With the offseason upon us, the Calgary Flames have their hands full with plenty of decisions to make. The Stanley Cup has been awarded, the NHL Draft is tomorrow and free agency isn’t far behind. The bulk of the heavy lifting is about to be done by Brad Treliving and staff.
Certainly, signing Matthew Tkachuk, exploring the trade market, and mulling over what to do with the team’s first round pick are all high on the priority list for Treliving. That being said, there is certainly one item on the list that shouldn’t be overlooked. That is the next contract for one Sam Bennett.
Sam Bennett and the Calgary Flames
The highest draft pick in franchise history, Bennett has had a mixed bag of an NHL career. He has yet to establish himself as a top six forward, but still provides an immense amount of value to the organization.
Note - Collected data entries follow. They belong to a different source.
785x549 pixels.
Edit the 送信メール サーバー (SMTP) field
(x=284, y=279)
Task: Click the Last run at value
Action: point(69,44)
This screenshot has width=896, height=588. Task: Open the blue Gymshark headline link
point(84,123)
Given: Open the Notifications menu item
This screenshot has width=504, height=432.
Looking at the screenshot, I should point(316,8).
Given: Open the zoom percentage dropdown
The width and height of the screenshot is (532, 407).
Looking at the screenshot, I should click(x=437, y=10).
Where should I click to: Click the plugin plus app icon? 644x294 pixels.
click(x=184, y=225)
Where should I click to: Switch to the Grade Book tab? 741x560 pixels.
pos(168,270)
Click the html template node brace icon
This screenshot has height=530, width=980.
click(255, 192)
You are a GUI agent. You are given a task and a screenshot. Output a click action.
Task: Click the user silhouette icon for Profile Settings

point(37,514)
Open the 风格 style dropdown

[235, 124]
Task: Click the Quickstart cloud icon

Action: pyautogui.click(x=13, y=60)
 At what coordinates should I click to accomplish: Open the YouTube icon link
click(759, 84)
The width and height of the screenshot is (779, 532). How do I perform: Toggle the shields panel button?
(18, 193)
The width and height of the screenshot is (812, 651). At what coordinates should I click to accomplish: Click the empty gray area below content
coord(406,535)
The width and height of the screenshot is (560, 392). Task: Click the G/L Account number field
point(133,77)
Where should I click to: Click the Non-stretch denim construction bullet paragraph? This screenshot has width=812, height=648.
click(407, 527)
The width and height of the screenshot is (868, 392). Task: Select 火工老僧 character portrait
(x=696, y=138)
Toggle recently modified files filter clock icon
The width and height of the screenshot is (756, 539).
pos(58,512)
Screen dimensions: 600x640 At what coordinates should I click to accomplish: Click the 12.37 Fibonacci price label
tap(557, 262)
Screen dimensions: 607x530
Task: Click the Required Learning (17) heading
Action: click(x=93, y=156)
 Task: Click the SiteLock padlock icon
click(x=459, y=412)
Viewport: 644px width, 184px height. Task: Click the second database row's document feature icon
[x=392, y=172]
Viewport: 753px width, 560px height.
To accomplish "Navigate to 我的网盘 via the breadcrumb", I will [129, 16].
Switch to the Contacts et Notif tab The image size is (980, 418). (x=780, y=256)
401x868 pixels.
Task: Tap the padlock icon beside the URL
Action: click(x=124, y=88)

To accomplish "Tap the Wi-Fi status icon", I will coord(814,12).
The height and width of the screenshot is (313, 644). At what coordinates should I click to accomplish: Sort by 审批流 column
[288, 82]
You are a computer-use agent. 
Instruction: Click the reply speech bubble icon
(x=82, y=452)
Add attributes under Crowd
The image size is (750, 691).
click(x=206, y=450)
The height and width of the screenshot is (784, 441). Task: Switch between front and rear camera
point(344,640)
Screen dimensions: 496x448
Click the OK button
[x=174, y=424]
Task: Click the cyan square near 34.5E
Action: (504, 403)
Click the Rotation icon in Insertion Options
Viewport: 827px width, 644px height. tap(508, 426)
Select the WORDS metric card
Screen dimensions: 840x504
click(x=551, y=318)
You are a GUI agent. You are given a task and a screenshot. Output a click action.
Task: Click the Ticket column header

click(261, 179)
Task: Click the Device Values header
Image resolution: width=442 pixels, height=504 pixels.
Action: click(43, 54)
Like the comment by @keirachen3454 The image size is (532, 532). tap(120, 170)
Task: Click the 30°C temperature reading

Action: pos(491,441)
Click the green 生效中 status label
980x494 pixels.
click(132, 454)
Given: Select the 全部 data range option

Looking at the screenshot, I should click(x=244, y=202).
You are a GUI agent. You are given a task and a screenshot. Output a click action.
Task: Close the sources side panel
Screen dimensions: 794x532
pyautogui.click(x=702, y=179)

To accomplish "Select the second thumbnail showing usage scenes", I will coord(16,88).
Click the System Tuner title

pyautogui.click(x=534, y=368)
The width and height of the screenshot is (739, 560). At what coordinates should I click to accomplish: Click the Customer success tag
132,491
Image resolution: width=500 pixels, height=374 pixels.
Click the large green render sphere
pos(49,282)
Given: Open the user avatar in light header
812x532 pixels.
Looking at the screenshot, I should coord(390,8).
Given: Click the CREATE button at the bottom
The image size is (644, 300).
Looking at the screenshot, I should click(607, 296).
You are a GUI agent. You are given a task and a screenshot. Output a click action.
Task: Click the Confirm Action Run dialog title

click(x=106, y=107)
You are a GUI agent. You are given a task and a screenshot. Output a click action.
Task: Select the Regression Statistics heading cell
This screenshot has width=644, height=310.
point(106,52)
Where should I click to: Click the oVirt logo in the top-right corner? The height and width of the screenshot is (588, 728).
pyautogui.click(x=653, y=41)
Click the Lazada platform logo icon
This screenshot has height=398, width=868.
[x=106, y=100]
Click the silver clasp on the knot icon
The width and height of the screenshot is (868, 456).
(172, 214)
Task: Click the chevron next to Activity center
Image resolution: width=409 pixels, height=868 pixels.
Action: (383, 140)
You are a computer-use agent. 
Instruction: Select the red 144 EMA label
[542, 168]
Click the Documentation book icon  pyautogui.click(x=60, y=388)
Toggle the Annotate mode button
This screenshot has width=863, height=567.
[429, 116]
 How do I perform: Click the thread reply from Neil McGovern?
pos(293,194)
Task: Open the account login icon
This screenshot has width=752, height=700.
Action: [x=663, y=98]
The question is: should the Flames re-sign Bennett?
Coming off a contract that saw him earn $3.9 million over a two-year term ($1.95M AAV), Bennett’s offensive numbers are not what many predicted so far in his NHL career. Managing only 13 goals and 27 points in 71 games last season, Bennett has yet to crack the 20 goal or 40 point mark. Is that type of production enough for a raise, or do we need to see more from the former Kingston Frontenacs star?
Bennett is in a unique situation. He’s an extremely high draft pick who hasn’t found his scoring touch as of yet, has arbitration rights this season, and also is vying for a consistent place in the Flames’ lineup. Finding a comparable to Bennett isn’t easy, but there are a few players with similar production who have been signed to contracts that mimic his situation. Bennett’s even strength production is very comparable to this crew of players, who provide a ballpark as to what the market could be for #93.
Using CapFriendly’s comparable tool:
Each of these players would go on to sign short term deals with their respective teams. All three deals are extremely similar:
Alex Galchenyuk is the best comparison to Bennett. The third overall pick in 2012 had similar numbers to Bennett’s through their first few seasons. For that type of production, Galchenyuk earned a two year short term deal with the Canadiens. Galchenyuk went on to collect 100 points in 143 games over the term of that deal, which provided immense value for Montreal. This would be an ideal situation for both the Flames and Bennett, as it turns into an easy win-win situation.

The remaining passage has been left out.